Foto: picture-alliance/dpa/M.Alam
Ameaçados na terra natal
Em outubro de 2016, um grupo da etnia rohingya foi acusado de matar nove policiais em Myanmar. A partir daí, recrudesceu a histórica perseguição a essa minoria muçulmana no país maioritariamente budista. Nos meses seguintes, mais de 70 mil haviam procurado refúgio em Bangladesh. Um dos acampamentos onde foram acolhidos é Kutuupalang, no município de Cox's Bazar, no sul do país.
Foto: picture-alliance/NurPhoto/T. Chowdhury
Êxodo em massa
Após novos episódios de violência em agosto 2017, o êxodo da minoria muçulmana de Myanmar se intensificou, sobretudo a partir do estado de Rakhine. Por terra ou por mar têm chegado diariamente a Bangladesh de 10 mil a 20 mil rohingya, entre os quais numerosas mulheres e crianças. Segundo a ONU, 400 mil vivem atualmente como refugiados no país vizinho.
Foto: DW/M.M. Rahman
Condições sub-humanas
Em alguns campos de refugiados, as condições de vida são as mais árduas: não há água corrente, medidas sanitárias ou qualquer outro tipo de infraestrutura. Com argila e outros materiais básicos, eles mesmos construíram cabanas improvisadas, a fim de ao menos ter um teto sobre a cabeça.

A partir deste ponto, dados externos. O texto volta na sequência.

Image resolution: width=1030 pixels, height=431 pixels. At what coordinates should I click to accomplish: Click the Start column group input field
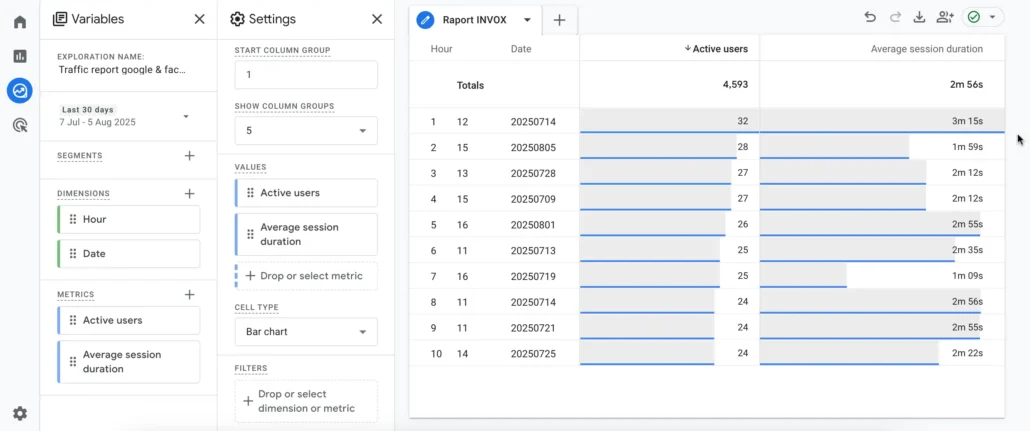[306, 75]
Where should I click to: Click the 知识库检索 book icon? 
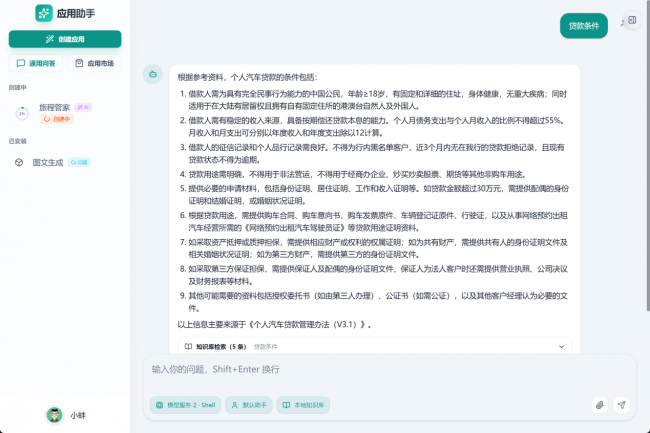(x=188, y=346)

Foto: picture-alliance/NurPhoto/T. Chowdhury
Apátridas
Myanmar se recusa a conceder a nacionalidade birmanesa a seus 1,1 milhão de rohingyas. Apesar de eles alegarem séculos de história, o governo os classifica como ilegais, imigrados de Bangladesh durante o domínio colonial britânico. Além disso, condena o emprego do termo "rohingya" nos documentos das Nações Unidas.
Foto: DW/M.M. Rahman
Crônica da rejeição
Apesar de apelos do secretário-geral da ONU, António Guterres, para que Bangladesh conceda abrigo à minoria perseguida, as autoridades em Dhaka enviaram guardas às fronteiras com o fim de impedir novas travessias. O sofrimento dos rohingya parece não ter fim: organizações de direitos humanos relatam como, em Rakhine, os militares birmaneses incendiaram suas casas, estupraram e assassinaram.
Foto: Reuters/M. Ponir Hossain
Povo mais perseguido
Segundo a ONU, os rohingya são a minoria mais perseguida do mundo. Em Bangladesh eles tampouco são bem-vindos: após a nova onda migratória, o governo anunciou o plano de realocá-los para uma ilha distante, geralmente inundada durante a estação das monções.

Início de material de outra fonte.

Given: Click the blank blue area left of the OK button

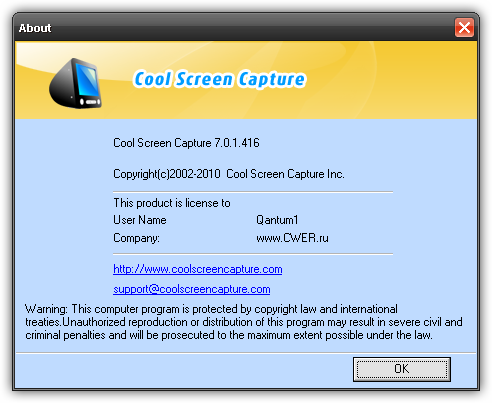Looking at the screenshot, I should pyautogui.click(x=183, y=370).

Foto: picture-alliance/dpa/M.Alam
Catástrofe humanitária
Originalmente um local turístico com 61 mil habitantes, a cidade litorânea de Cox's Bazaar, em Bangladesh, uma das primeiras a acomodar os refugiados muçulmanos, está com suas capacidades esgotadas. Segundo observadores, a perseguição aos rohingya em Myanmar é apenas em parte religiosa: certos setores da sociedade têm interesse em exterminá-los por motivos políticos e econômicos.
Foto: DW/M.M. Rahman
Apagados da história
A falta de pátria segura confronta os rohingya com um futuro incerto. Enquanto isso, Myanmar planeja obliterar também seu passado: o ministro da Cultura e Assuntos Religiosos anunciou o lançamento de um livro de história sem qualquer menção à minoria muçulmana. "A verdade é que a palavra rohingya nunca foi usada ou existiu como etnia ou raça na história birmanesa", declarou em dezembro de 2016.